Entendre la voix de l’Océan au Diapason
Actualité
Le centre culturel du campus de Beaulieu, à Rennes, accueille une installation déroutante, à la croisée de l’art et des sciences. Le but ? Montrer qu’on peut se passer des matériaux de construction traditionnels, souvent peu écologiques, à condition d’avoir quelques idées et beaucoup d’envie.
Écouter le chant des baleines grâce à un disque fabriqué avec des algues dans un igloo construit avec des filaments de moules ? Vous ne rêvez pas, c’est bien l’expérience totalement inédite, intitulée Vox Oceano, que propose l’artiste Caroline Desnoëttes du 5 au 16 janvier au Diapason, à Rennes. De son propre aveu, « il faut être complètement cinglée pour penser à ça ! ». Cinglée peut-être, persévérante assurément.Rien n’a été simple pour parvenir à cette prouesse technologique. « J’ai eu l’idée il y a quatre ou cinq ans mais le processus de fabrication a duré deux années. »

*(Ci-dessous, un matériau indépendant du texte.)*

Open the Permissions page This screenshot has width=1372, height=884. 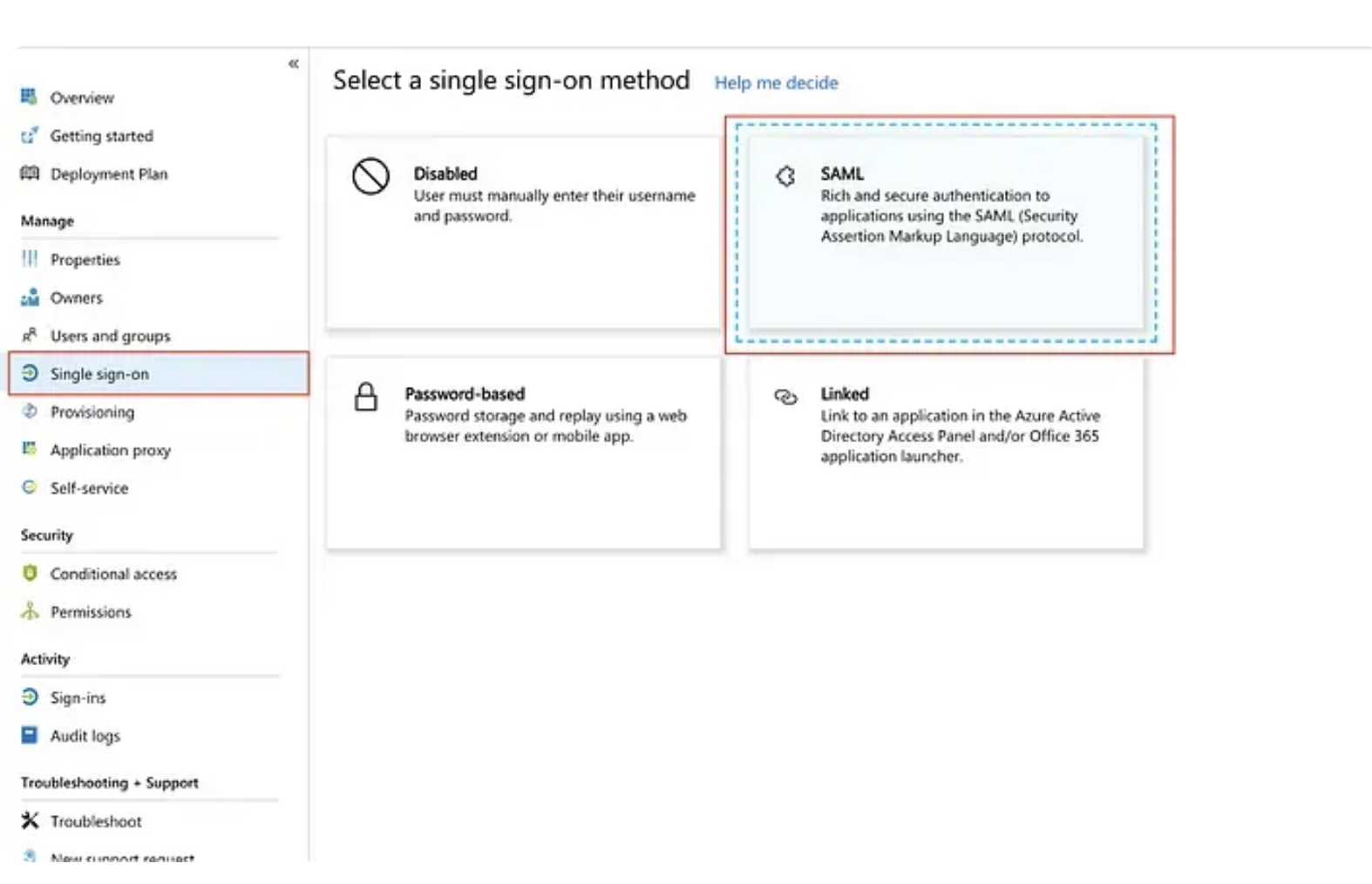click(91, 612)
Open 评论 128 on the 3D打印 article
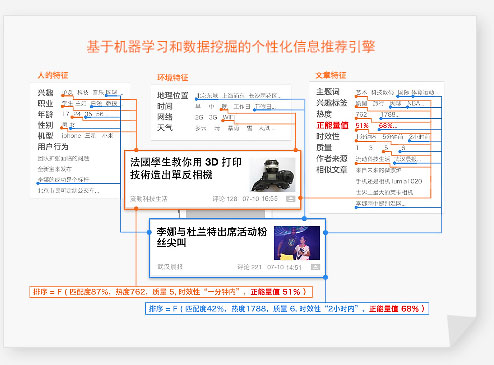494x365 pixels. [x=225, y=199]
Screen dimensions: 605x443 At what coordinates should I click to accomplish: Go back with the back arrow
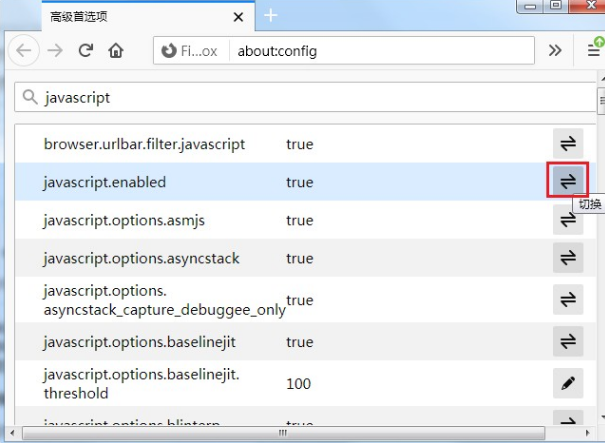click(25, 50)
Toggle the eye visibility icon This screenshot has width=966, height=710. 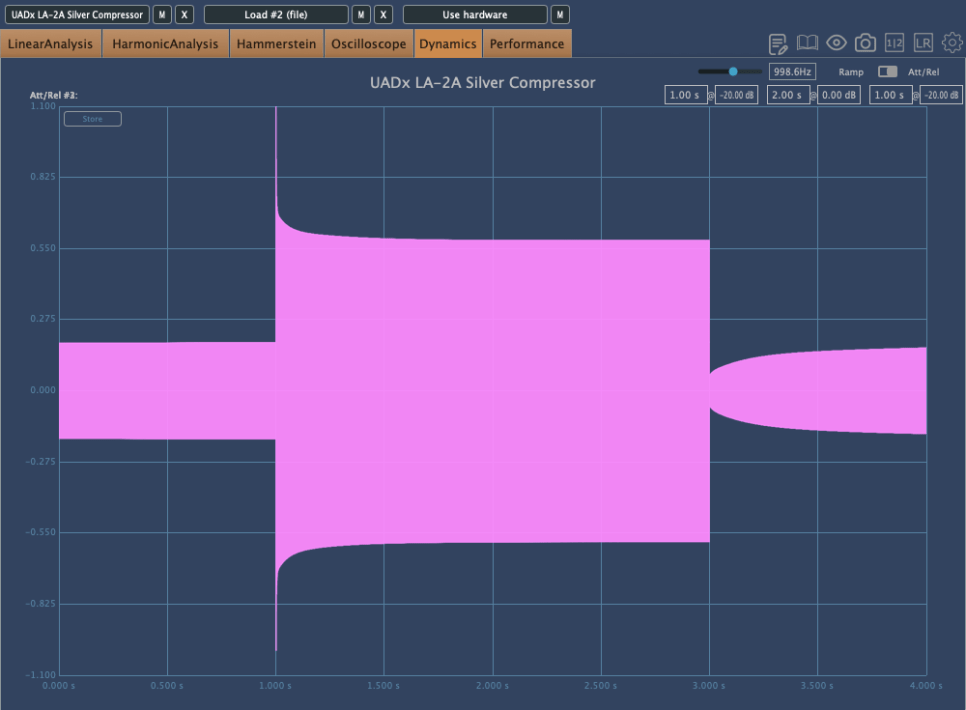point(836,43)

Tout est parti d’un constat : depuis 75 ans, les vinyles sont fabriqués à partir de matériaux pétrosourcés. « N’y a-t-il pas moyen de faire autrement ?, s’est questionnée la créatrice. J’aime faire des œuvres à impact écologique. Et si je faisais un disque en algues ? » Le concept était né. Il ne restait « plus qu’à » le mettre en forme. Entourée de plusieurs scientifiques, dont Jean-Luc Audic, chercheur et professeur en chimie des matériaux à l’ISCR¹, et Kevin Cascella, biologiste marin et chargé des affaires environnementales au Comité national de la conchyliculture, Caroline Desnoëttes teste une multitude de recettes : « Il fallait trouver le bon mélange entre les algues et la gomme-laque2, la bonne vitesse de malaxage, la température parfaite, le broyage idéal… Après des centaines d’essais, on a enfin réussi à graver quelque chose et à entendre un chant de baleine ! », se réjouit encore cette amoureuse de l’océan.
Vinyle éphémère
Six disques ont été gravés et l’un d’eux a même été envoyé à Paul Watson3 en prison. Et si le 33 tours s’use et perd de sa qualité au fil des écoutes ? Qu’importe ! « C’est justement mon message : écoutons les géants tant qu’on le peut car peut-être que plus tard on ne les entendra plus, tout comme ce vinyle éphémère. Si les baleines chantent, ça veut dire qu’en dessous, tout va bien. »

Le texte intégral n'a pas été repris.